Untuk waktu yang lama, Gunungkidul memang lekat dengan fenomena bunuh diri. Tahun ini saja, hingga 10 Agustus lalu, sudah 25 orang yang memilih untuk mengakhiri hidup.

Berdasar data Polres Gunungkidul sebagaimana yang dihimpun Imaji, rata-rata angka kematian akibat bunuh diri di Gunungkidul mencapai 30 jiwa. Juga, fenomena tersebut tersebar merata di hampir semua kecamatan.

”Data ini merupakan hasil olahan sejak 2001. Ini belum termasuk data warga yang sengaja tidak dilaporkan, juga ada,” ujar Joko Yanuwidiasta, koordinator Imaji.

Mengacu data itu, sejak 2001 sampai tahun ini selalu ada kasus bunuh diri di kabupaten yang beribu kota di Wonosari tersebut. Jumlah paling sedikit adalah 18 kejadian pada 2001.

Lalu, tahun 2007 mencatat angka kematian tertinggi. Sebanyak 39 warga bunuh diri. Angka tersebut sempat turun pada 2014 dengan 19 kematian akibat bunuh diri. Lalu, angka itu naik pada 2015 dan 2016 sampai menyentuh masing-masing 33 korban.

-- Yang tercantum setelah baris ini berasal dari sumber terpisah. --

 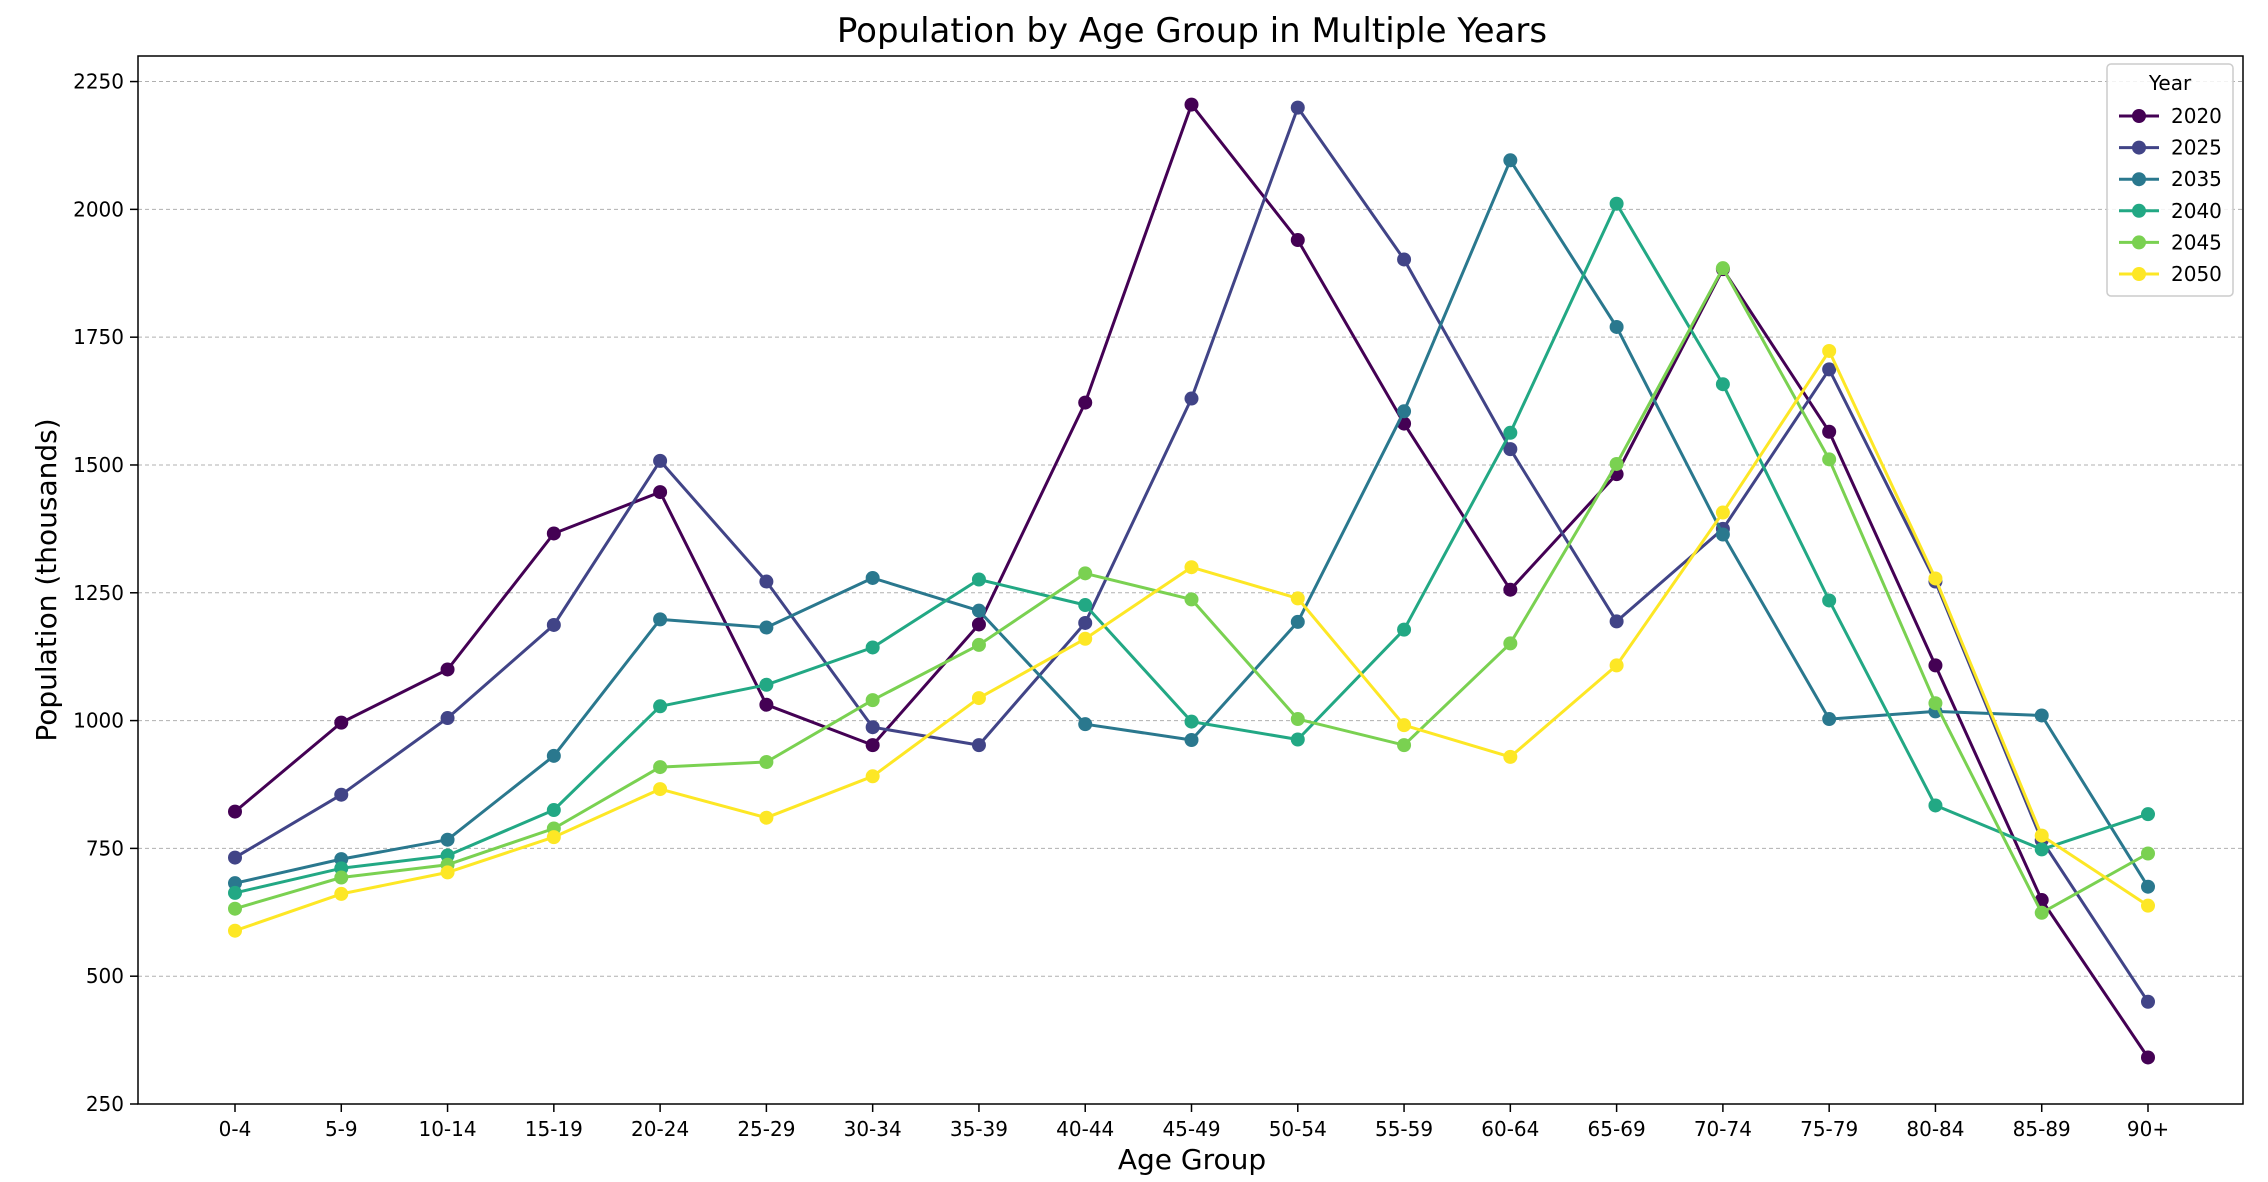 What do you see at coordinates (342, 1129) in the screenshot?
I see `x-tick-label: 5-9` at bounding box center [342, 1129].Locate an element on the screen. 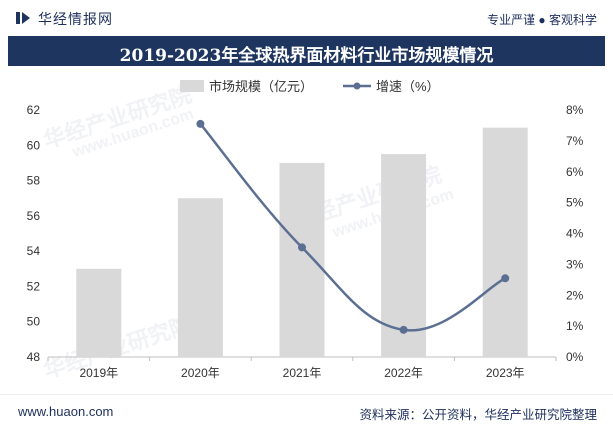  y-left-tick-label: 60 is located at coordinates (34, 145). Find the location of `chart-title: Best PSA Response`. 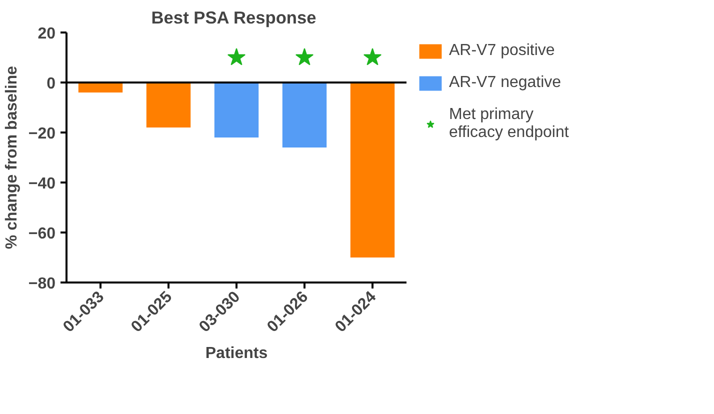

chart-title: Best PSA Response is located at coordinates (234, 18).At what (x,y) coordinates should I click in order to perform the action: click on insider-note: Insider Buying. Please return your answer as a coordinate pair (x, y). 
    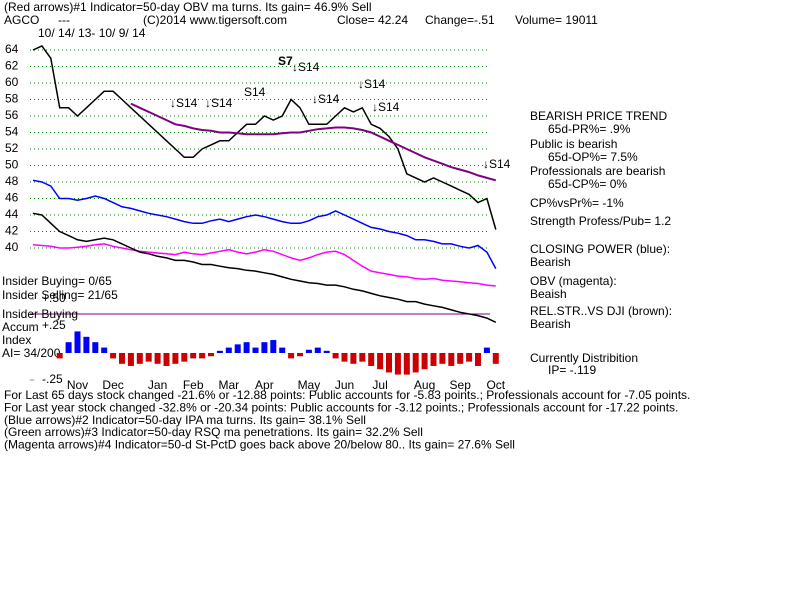
    Looking at the image, I should click on (40, 314).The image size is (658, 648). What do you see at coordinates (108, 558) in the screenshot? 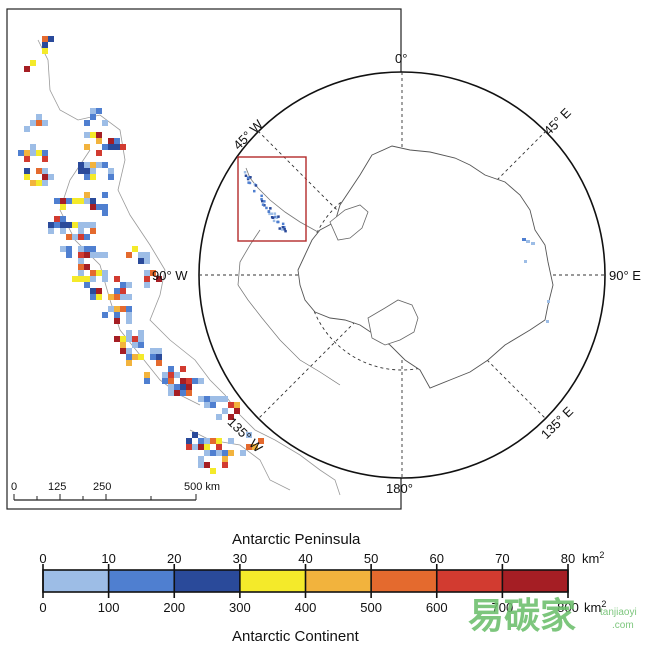
I see `legend-top-tick-1: 10` at bounding box center [108, 558].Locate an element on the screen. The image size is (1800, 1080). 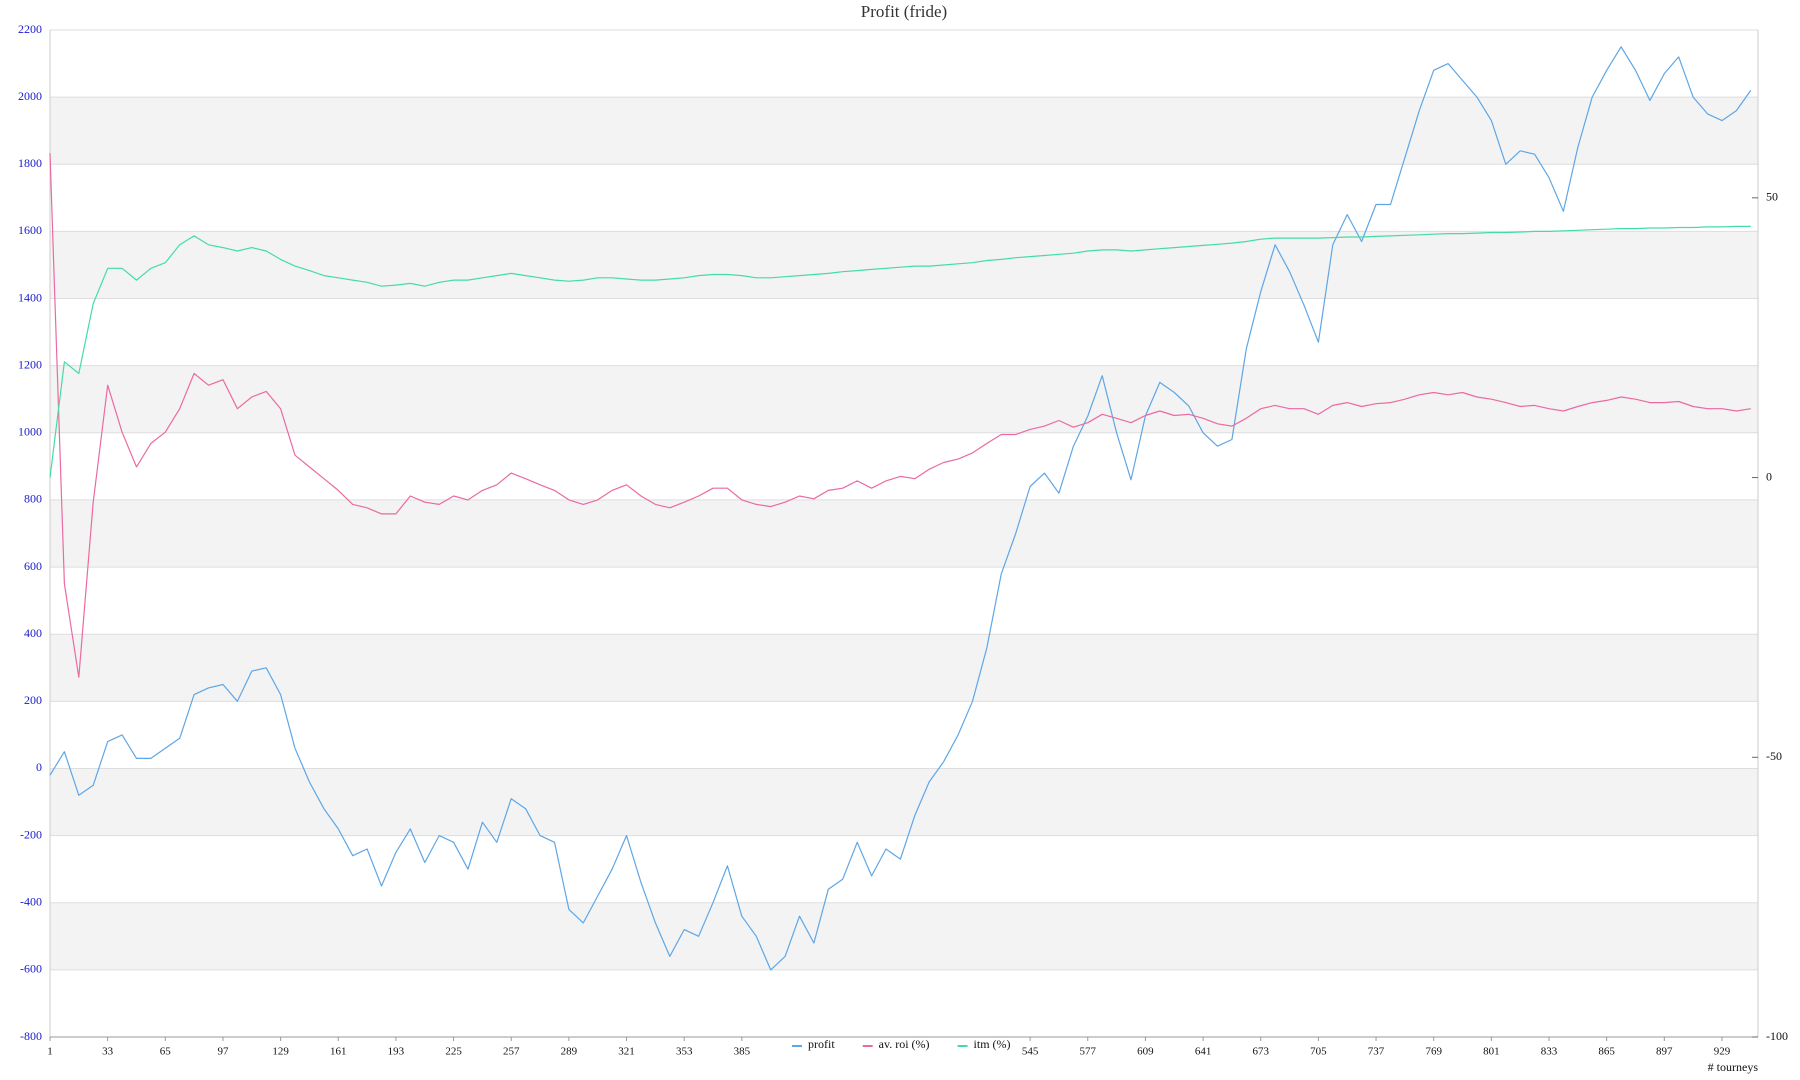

Yang memprihatinkan, angka kematian akibat bunuh diri juga didominasi usia produktif (18-60 tahun) pada tiga tahun terakhir. Mencapai 55 persen, 11 persen di atas kelompok usia lanjut atau di atas 60 tahun. Perbandingan data yang dirangkum selama 2005-2008 juga menunjukkan data yang kurang lebih sama. Menurut Yanuwidiasta, fenomena memprihatinkan di Gunungkidul itu awalnya kerap dikaitkan dengan mitos pulung gantung. Mitos tersebut terkait dengan munculnya bola api yang melintas atau dilihat warga yang lantas menjadi pemicu kenekatan pelaku.